- _DATA SUPPLIED_:

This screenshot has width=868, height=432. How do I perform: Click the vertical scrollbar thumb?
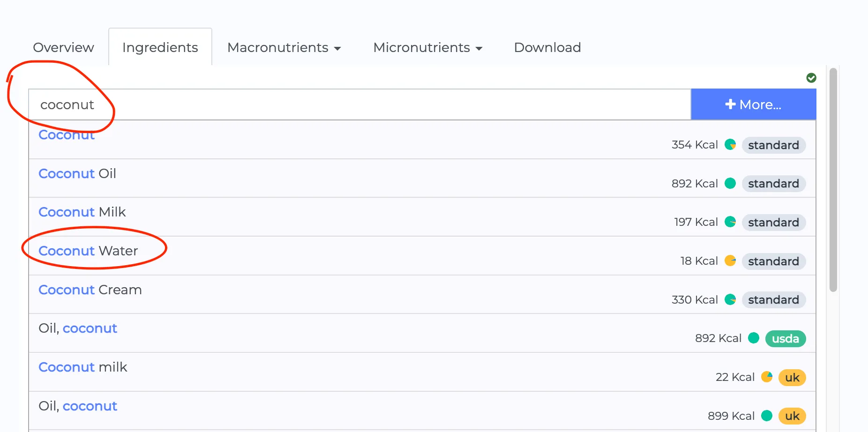[x=833, y=180]
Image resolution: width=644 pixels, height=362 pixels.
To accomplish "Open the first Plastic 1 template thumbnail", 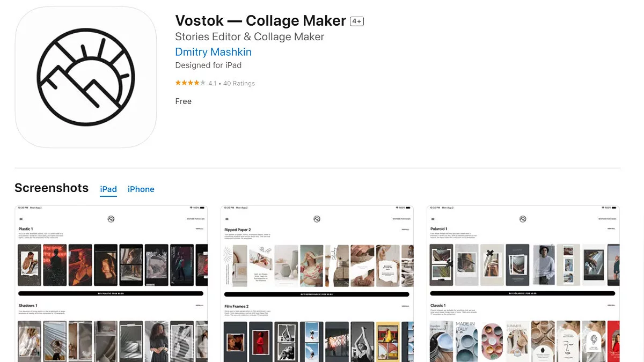I will click(30, 265).
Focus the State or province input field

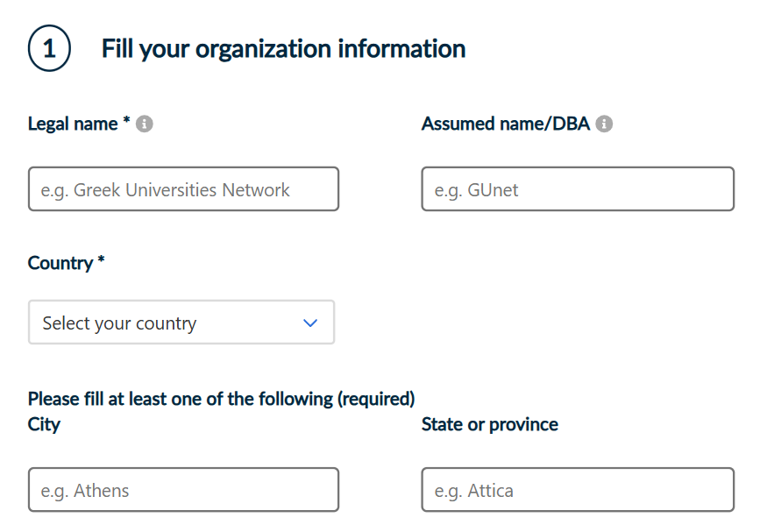point(578,489)
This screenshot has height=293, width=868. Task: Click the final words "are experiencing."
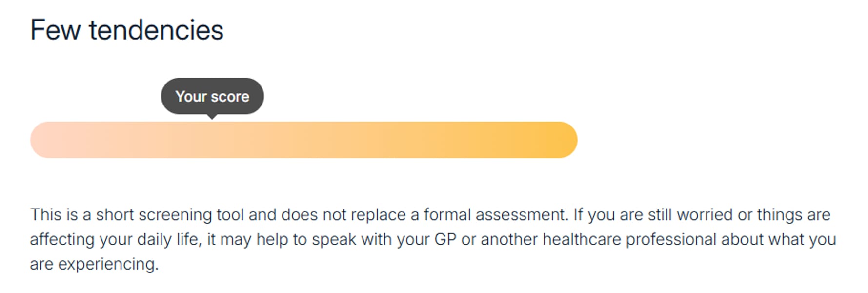(94, 264)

- _WHAT IS EXPECTED_: Quote exactly the lines from the one that contains "Focus the State or province input field" through the end of the listing above, both ends included, leaving out the pictures.

- _OUTPUT_:
Focus the State or province input field

point(578,489)
This screenshot has height=293, width=868. Task: Click the final words "are experiencing."
(94, 264)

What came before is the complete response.